-- Page extract start --

The discrepancy between model predictions and actual results has made trial-and-error the main tool for design of hydraulic fractures. While this is a necessary step even for a well-proven theory, heavy reliance on it reduces the efficiency of operations, and increases the cost of progress (something the industry can ill afford at this time). Another difference has been in fracturing pressure variations. For example, fracturing theory predicts that stress shadow created by existing stages of fracturing in a horizontal well should increase the treatment and shut-in pressures of each successive stage. Field data does not consistently support this, even in treatments where several million pounds of proppant has been injected into closely spaced fractures in a single wellbore.

-- Page extract end --
-- Stored data start --

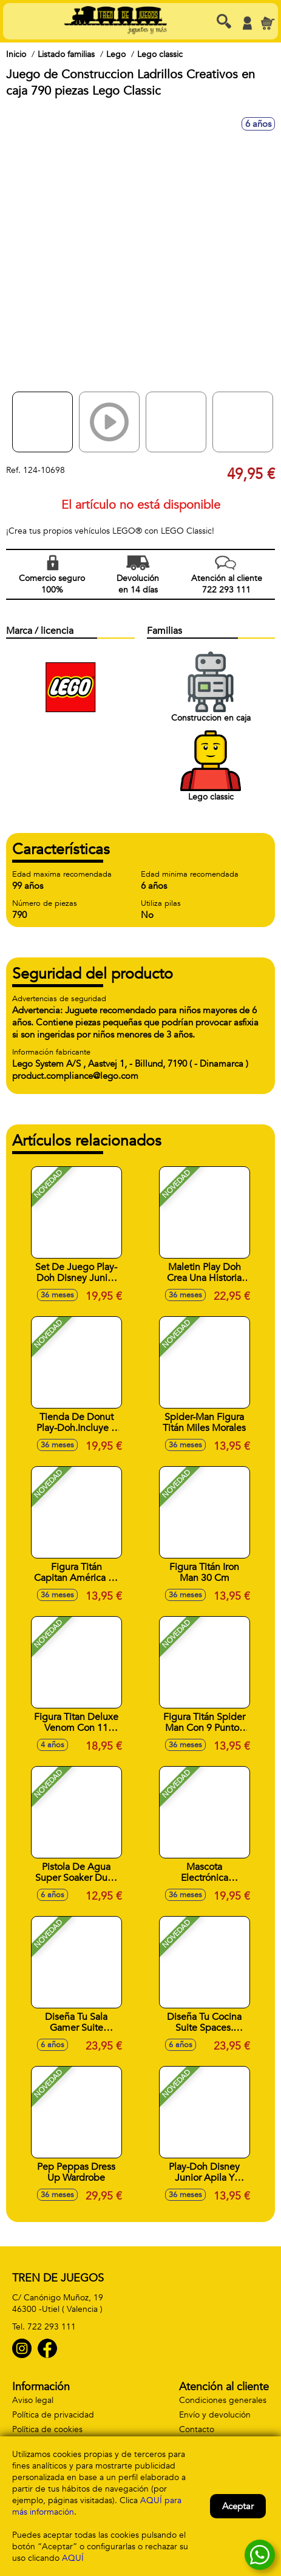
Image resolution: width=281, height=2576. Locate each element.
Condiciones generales (222, 2400)
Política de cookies (47, 2429)
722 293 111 (51, 2327)
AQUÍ (73, 2558)
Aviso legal (32, 2400)
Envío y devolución (215, 2415)
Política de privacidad (53, 2415)
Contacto (196, 2429)
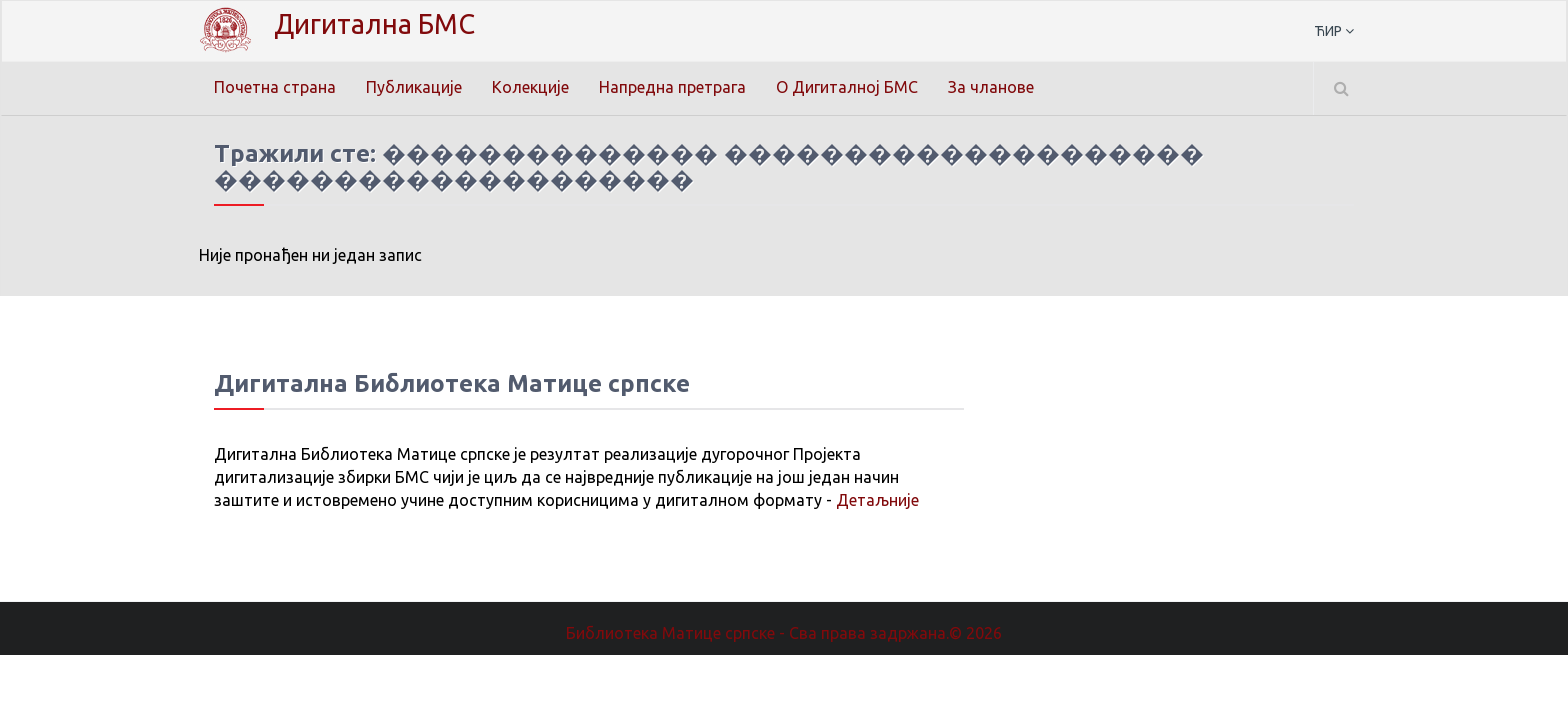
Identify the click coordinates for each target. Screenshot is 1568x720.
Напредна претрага (672, 87)
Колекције (530, 87)
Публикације (414, 87)
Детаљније (877, 500)
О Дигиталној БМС (847, 87)
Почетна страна (275, 87)
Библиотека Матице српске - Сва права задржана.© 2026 (784, 633)
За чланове (991, 87)
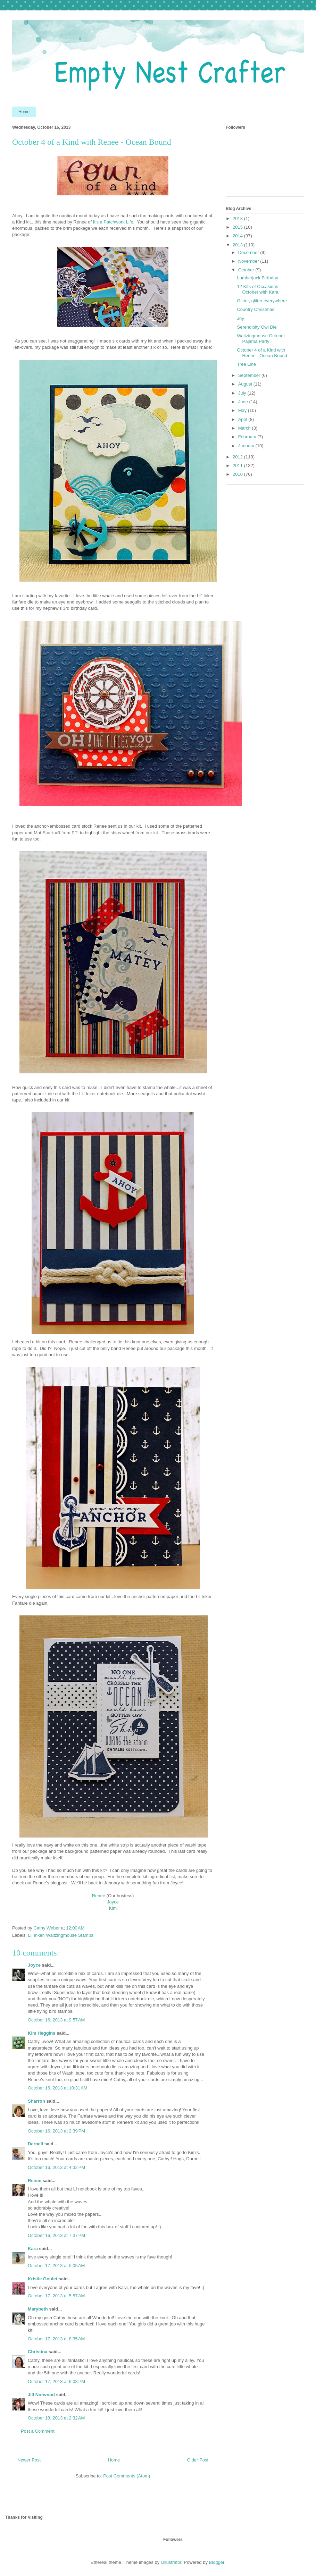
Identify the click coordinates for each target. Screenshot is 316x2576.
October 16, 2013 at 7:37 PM (56, 2235)
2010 (238, 474)
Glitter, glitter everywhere (262, 300)
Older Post (197, 2460)
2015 (238, 227)
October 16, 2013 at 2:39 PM (56, 2131)
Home (24, 111)
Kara (33, 2248)
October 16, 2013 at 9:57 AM (56, 2019)
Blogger (216, 2562)
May (243, 410)
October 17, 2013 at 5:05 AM (56, 2265)
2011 (238, 465)
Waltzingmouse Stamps (69, 1935)
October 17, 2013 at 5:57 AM (56, 2295)
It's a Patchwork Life (113, 222)
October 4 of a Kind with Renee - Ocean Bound (262, 352)
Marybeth (38, 2309)
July (243, 393)
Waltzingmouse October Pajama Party (261, 338)
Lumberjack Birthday (257, 277)
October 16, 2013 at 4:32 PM (56, 2167)
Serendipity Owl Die (256, 327)
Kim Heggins (41, 2033)
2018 (238, 218)
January (247, 445)
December (249, 252)
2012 (238, 456)
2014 (238, 235)
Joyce (113, 1901)
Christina (37, 2351)
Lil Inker (36, 1935)
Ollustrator (171, 2562)
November (249, 261)
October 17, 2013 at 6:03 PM (56, 2381)
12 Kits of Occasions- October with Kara (258, 289)
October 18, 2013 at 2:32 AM (56, 2418)
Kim (113, 1908)
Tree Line (246, 364)
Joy (240, 318)
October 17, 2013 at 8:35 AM (56, 2338)
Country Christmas (255, 309)
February (248, 436)
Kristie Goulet (42, 2278)
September (249, 375)
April (243, 419)
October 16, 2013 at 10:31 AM (58, 2088)
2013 (238, 244)
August (245, 384)
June (243, 401)
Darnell (35, 2143)
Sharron (36, 2101)
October (247, 269)
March (245, 428)
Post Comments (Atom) (126, 2475)
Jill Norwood (41, 2394)
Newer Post (29, 2460)
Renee (99, 1895)
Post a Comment (38, 2431)
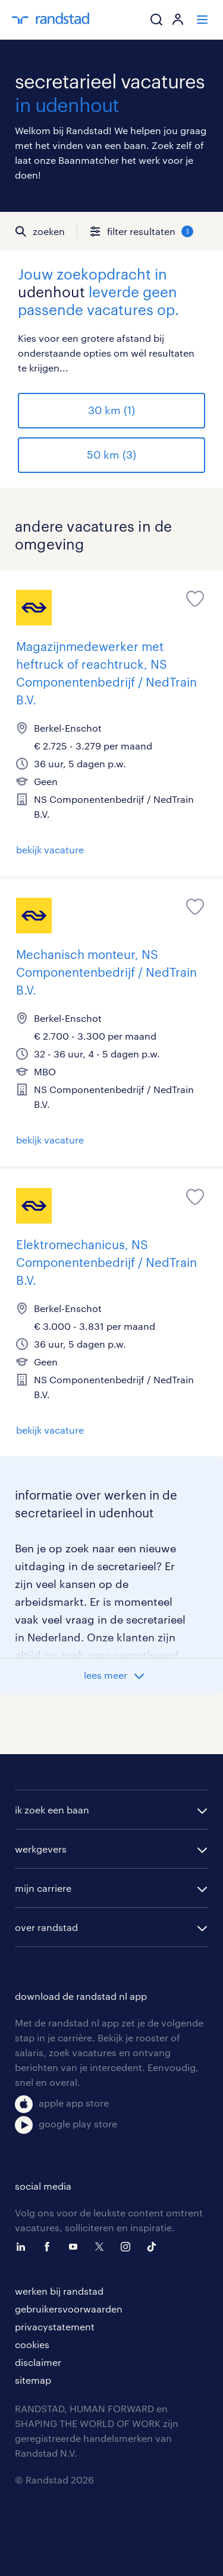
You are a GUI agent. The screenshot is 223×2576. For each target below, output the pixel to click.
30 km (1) (111, 410)
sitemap (33, 2380)
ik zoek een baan (52, 1809)
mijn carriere (43, 1888)
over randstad (46, 1927)
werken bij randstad (59, 2291)
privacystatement (55, 2326)
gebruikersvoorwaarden (69, 2308)
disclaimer (38, 2362)
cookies (32, 2344)
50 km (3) (111, 454)
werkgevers (41, 1848)
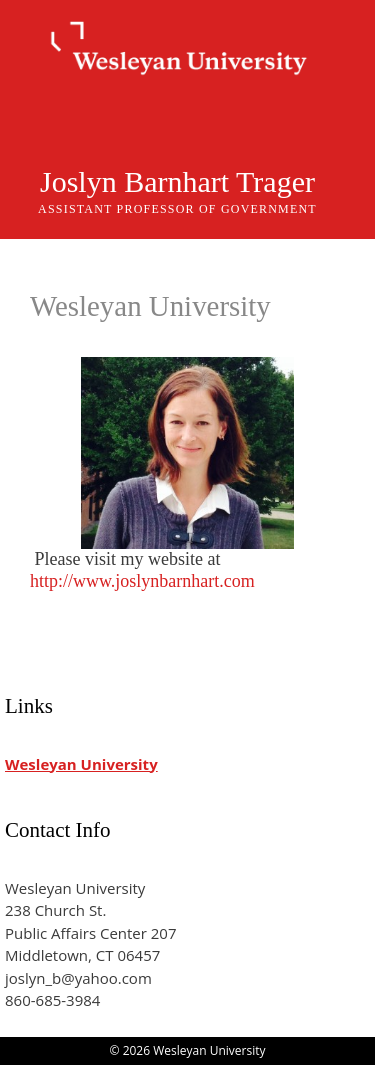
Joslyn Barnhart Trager (177, 181)
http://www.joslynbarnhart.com (142, 581)
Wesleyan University (81, 764)
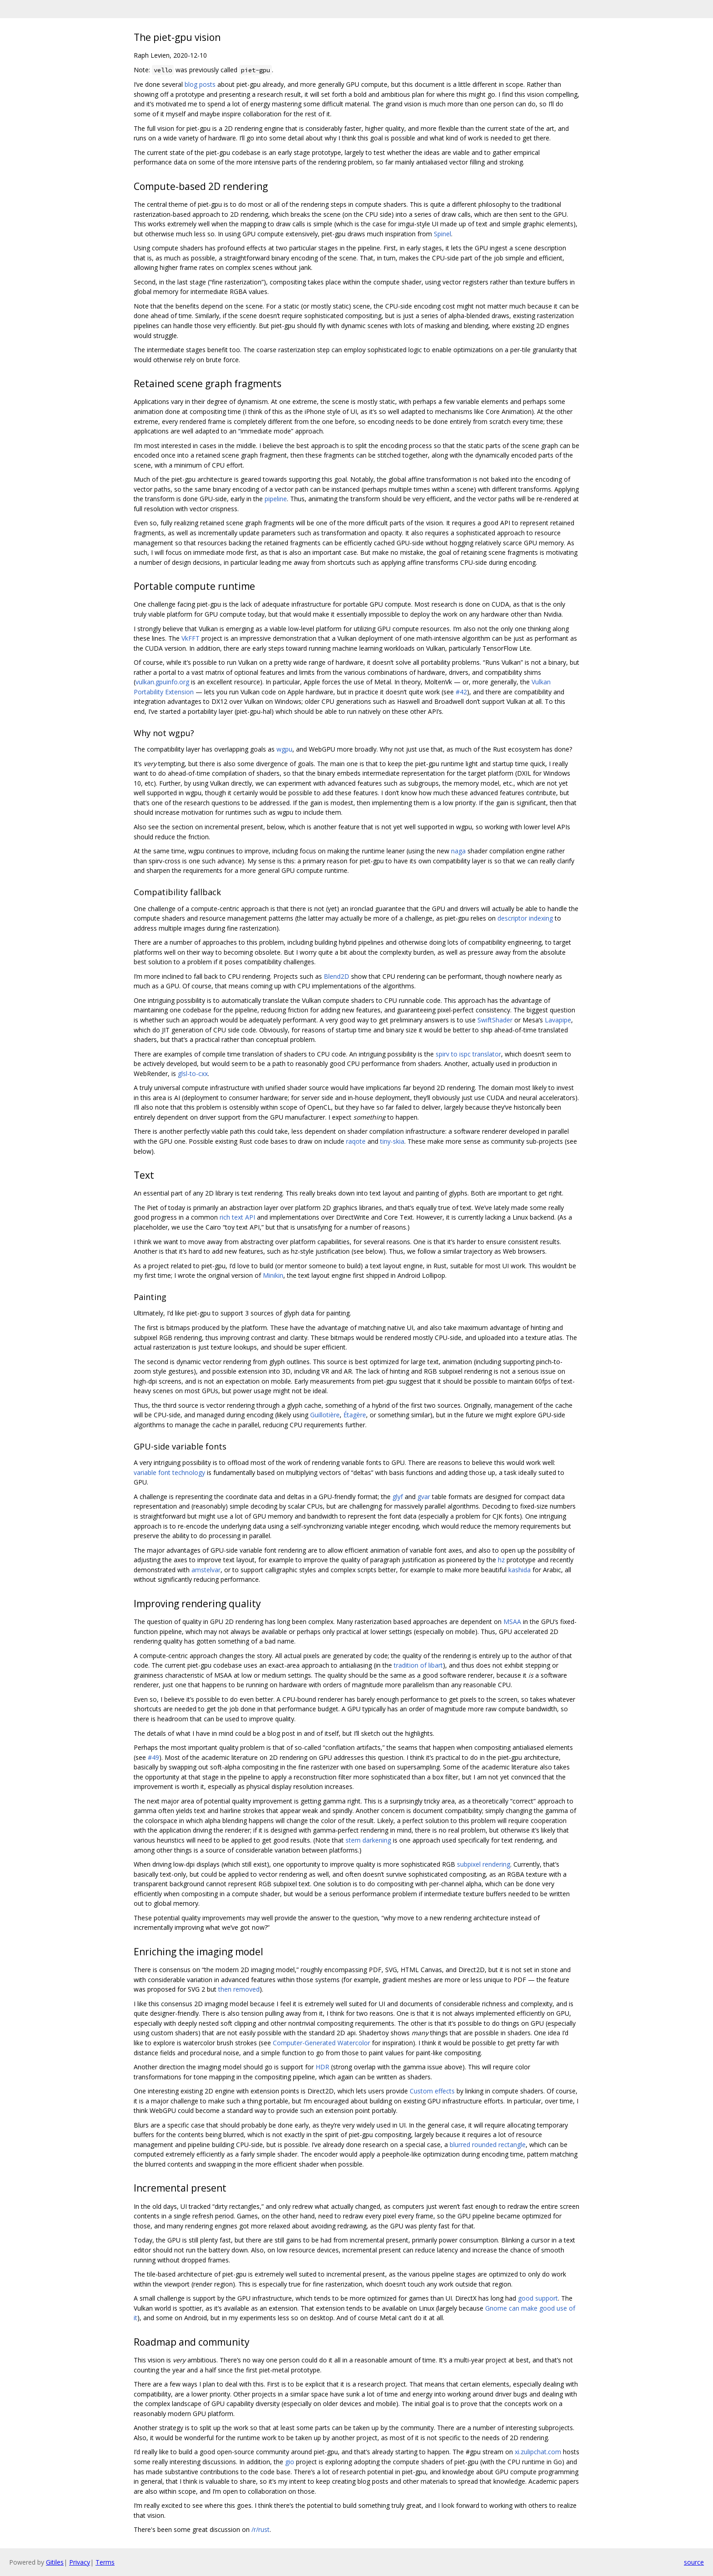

-- Stored data end --

_Set of tasks:_
a. Decide whether each statement below agrees with the passage on hydraulic fracture design. Answer yes or no for each one, and quote the words of the passage that decide it.
(i) Trial-and-error has become the main tool for designing hydraulic fractures.
(ii) Heavy reliance on trial-and-error lowers the cost of progress.
(iii) Field data consistently shows higher treatment and shut-in pressures at each successive stage.
b. Write a continuation of the passage on hydraulic fracture design, starting after its last sentence.

_Responses to the tasks:_
a.
(i) Yes: "has made trial-and-error the main tool for design of hydraulic fractures"
(ii) No: "increases the cost of progress"
(iii) No: "Field data does not consistently support this"

b.
One would expect that adding tens of thousands of cubic feet of proppant volume would cause a consistent increase in the prevailing stresses and fracturing pressure, but this is not what we actually see. Same discrepancy exists in the stage-to-stage shut-in pressure variations. Much of our analysis of fracturing treatments is based on shut-in pressure variations, including determination of the minimum principal stress, fracture closure time, formation permeability, and more. Again, creation of each fracture and injecting thousands of cubic feet of sand is expected to routinely increase the prevailing minimum principal stress from stage to stage. This should manifest itself in higher treatment and shut-in pressures. But actual field data often differs with this expectation. The explanation offered for these significant discrepancies is fracture “complexity”. While this is an adequate explanation from “rank-and-file”, in the long run it is unacceptable from “experts”.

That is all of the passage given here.